Подсчет последовательностей и аминокислот
Подсчет количества последовательностей
В файлах fasta формата каждая последовательность начинается с символа ">", который мы и будем искать в файлах , содержащих белки. Для функции grep была также взята опция -c, которая выдает количество совпадений.
Подсчет количества аминокислот
Для подсчета аминокислот была использована функция wordcount, которая считает и собирает в отдельном файле уникальные слова заданной длины (в нашем случае длины 1). На рисунке ниже видно как задается данная функция и содержание выданного функцией файла.
Сравнение wordcount и compseq
- Wordcount. Синтаксис: wordcount -sequence seqall -wordsize integer [-mincount integer] -outfile outfile. Подсчитывает число уникальны слов размера -wordsize, которые встречаются как минимум mincount раз (по умолчанию 0), в файле seqall (содержит последовательность/сти) и выводит результат в текстовый файл outfile.
- Compseq. Синтаксис: compseq -sequence seqall [-infile infile] -word integer [-frame integer] -ignorebz boolean -reverse boolean [-calcfreq boolean] -outfile outfile [-zerocount boolean]. В самом простом случае подсчитывает число и частоту встречаемости уникальных слов размера -word в последовательности seqall (содержит последовательность/сти) и выводит эти результаты, а также соотношение наблюдаемой частоты и ожидаемой в текстовом файле outfile (ожидаемая частота рассчитывается из предположения, что все слова встречаются одинаково часто.
- -infile - изпользовать наблюдаемые в указанном файле, уже созданном compseq, частоты в качестве ожидаемых.
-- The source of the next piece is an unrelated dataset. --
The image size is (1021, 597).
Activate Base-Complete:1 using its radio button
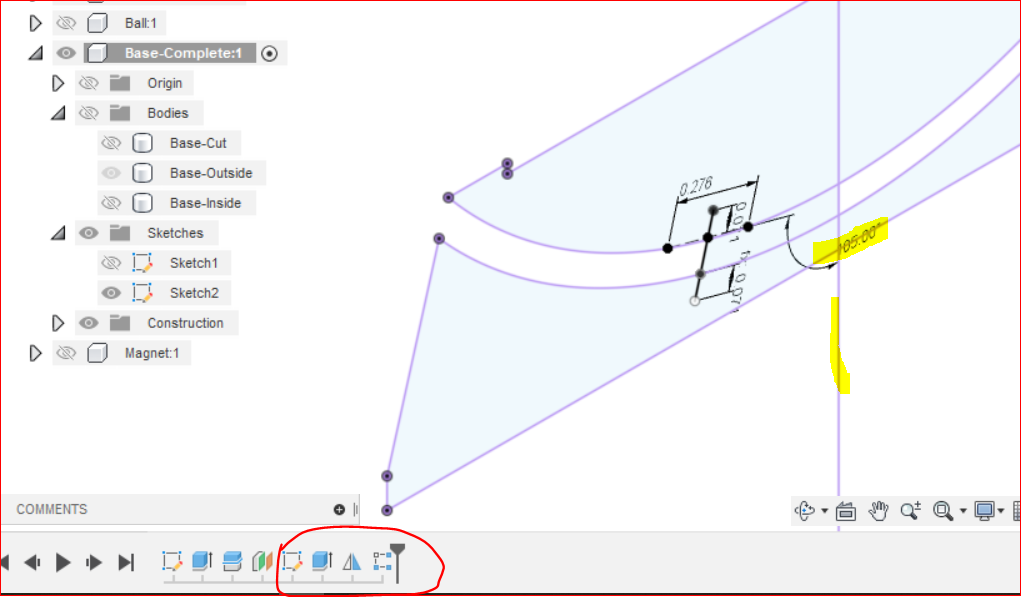[x=271, y=52]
- -frame - рамка прочтения, число символов, на которое мы сдвигаем распознавание слов после каждого предыдущего, по умолчанию 1.
- -ignorebz - не учитывать редко используемые символы B (остаток аспартата/аспарагина) и Z (остаток глутамата/глутамина), по умолчанию Y.
- -reverse - посчитать слова в комплементарной цепи для нуклеиновой последовательности, по умолчанию N.
- -zerocount - не выводить в файл (но учитывать в расчетах, где необходимо) слова с нулевой встречаемостью, по умолчанию N.